--- Task 1 ---
Using the article on Junot Díaz below, decide whether each statement agrees with it. Answer yes or no for each and quote the words from the article that settle it.
(a) The review for the Pulitzer Prize Board was carried out by Williams & Connolly.
(b) Zinzi Clemmons made her allegation in an essay in The New Yorker.
(c) Massachusetts Institute of Technology cleared Díaz of misconduct allegations in June 2018.
+ + + +
Pulitzer Prize-winning author Junot Díaz found himself in the middle of a #MeToo controversy earlier this year. After winning the grand literature prize for The Brief Wondrous Life of Oscar Wao, the Dominican-American author became a literary darling, authoring more books including children’s book “Islandborn” earlier this year. However, after publishing an essay with The New Yorker in which he wrote about being raped at the age of eight and the subsequent trauma and behaviors that followed the assault, the author was accused of sexual misconduct and misogynistic behavior by another author on Twitter. It didn’t take long for more stories to surface. A month later, in June of 2018, Díaz was cleared of misconduct allegations by Massachusetts Institute of Technology.

This week, however, Díaz is being welcomed back by the Pulitzer Prize Board after an independent review “did not find evidence warranting removal.”

The Pulitzer Prize Board announced that they would “welcome” Diaz to complete his term, which ends in Apri of 2019.

According to USA Today, the Pulitzer Prize Board took Díaz’s allegations seriously and they have been under a five-month review conducted by the Washington D.C.-based law firm Williams & Connolly.

In a statement released last Friday, the Pulitzer Board said that the law firm conducted “a thorough, wide-ranging, fair, and independent review” following the “public allegations” against the author. After the months-long process, which “involved interviews with dozens of witnesses and analysis of hundreds of pages of documents (as well as audiotapes, where available),” the Pulitzer Board made their decision.

Sexual misconduct allegations against Díaz surfaced last May after author Zinzi Clemmons tweeted that Díaz had forcibly kissed her when she was a grad student and alleged he had done this to others.

At the time, Díaz denied the encounter, telling The Boston Globe that he was “shocked.”

“I was, like, ‘Yo, this doesn’t sound like anything that’s in my life, anything that’s me’,” he said to the publication.

However, not everyone was convinced. After Clemmons’ allegations came out, others came forward with misogyny claims against Díaz. Meanwhile, some called for Díaz to come forward about the “hurt” he himself alleged to in his The New Yorker essay. And others still felt that his silence and humility in the face of allegations was a performance hiding the “violent thing underneath.”

Since news broke that the Pulitzer Prize Board will “welcome” back Díaz, Twitter has exploded with reactions varying from doubtful to concerned to joyful.
+ + + +
--- Task 2 ---
Please change "How do I perform" to "How can I carry out" throughout the records below and write them all out again with nothing else altered. Leave the pictures out.
+ + + +
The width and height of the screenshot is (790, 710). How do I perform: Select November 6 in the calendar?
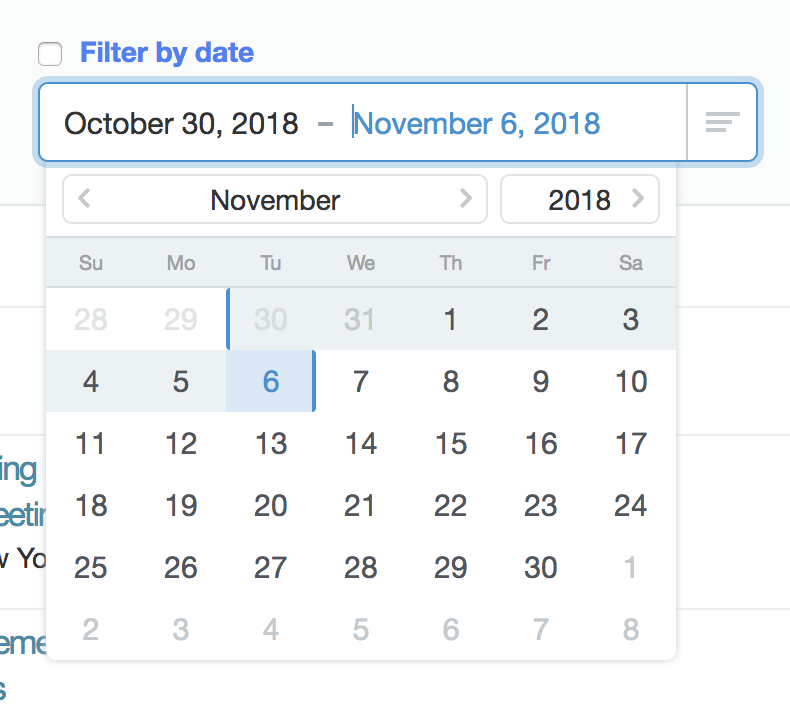click(x=271, y=381)
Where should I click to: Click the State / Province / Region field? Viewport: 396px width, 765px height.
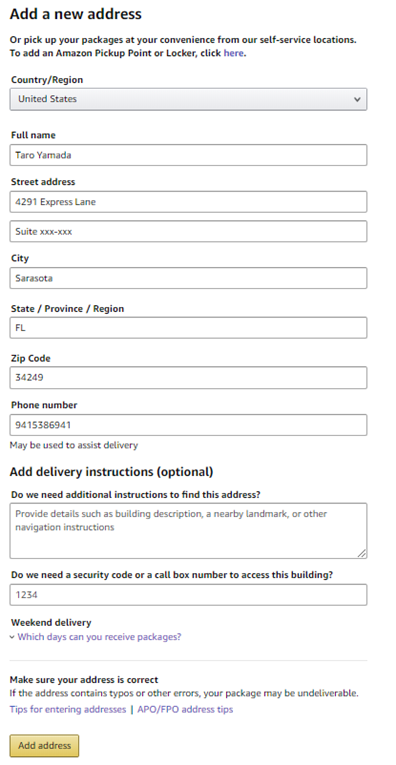pos(188,328)
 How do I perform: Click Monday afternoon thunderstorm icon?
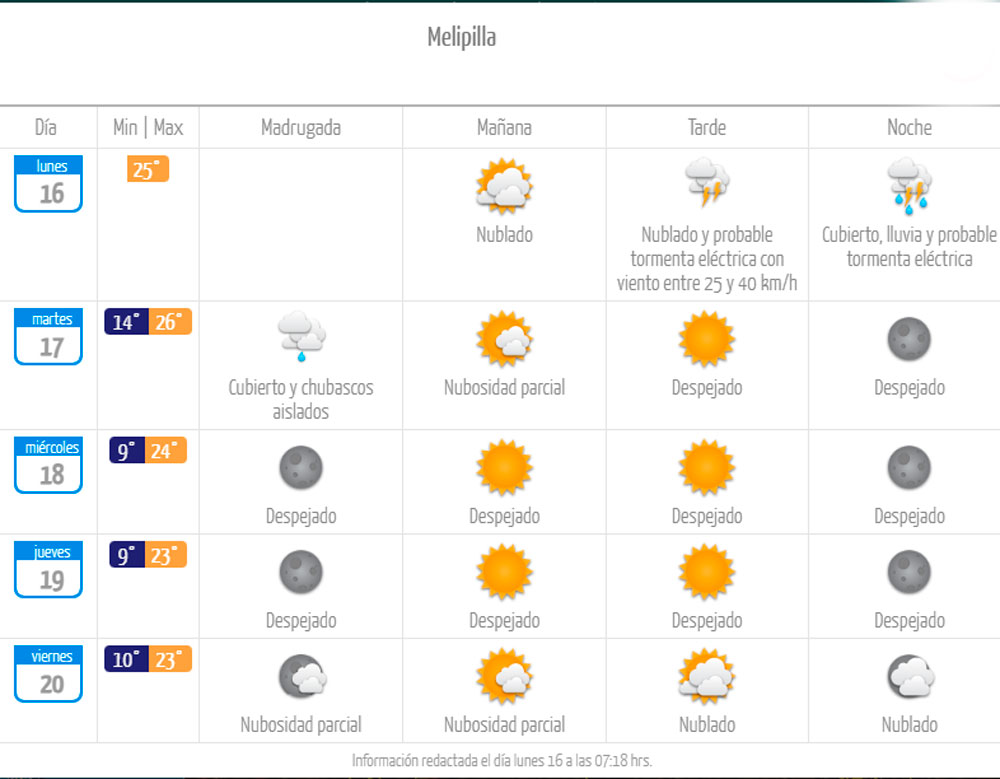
+ + + +
--- Task response 1 ---
(a) Yes: "conducted by the Washington D.C.-based law firm Williams & Connolly"
(b) No: "author Zinzi Clemmons tweeted that Díaz had forcibly kissed her"
(c) Yes: "in June of 2018, Díaz was cleared of misconduct allegations by Massachusetts Institute of Technology"

--- Task response 2 ---
The width and height of the screenshot is (790, 710). How can I carry out: Select November 6 in the calendar?
click(x=271, y=381)
Where should I click to: Click the State / Province / Region field? Viewport: 396px width, 765px height.
pos(188,328)
 How can I carry out: Click Monday afternoon thunderstorm icon?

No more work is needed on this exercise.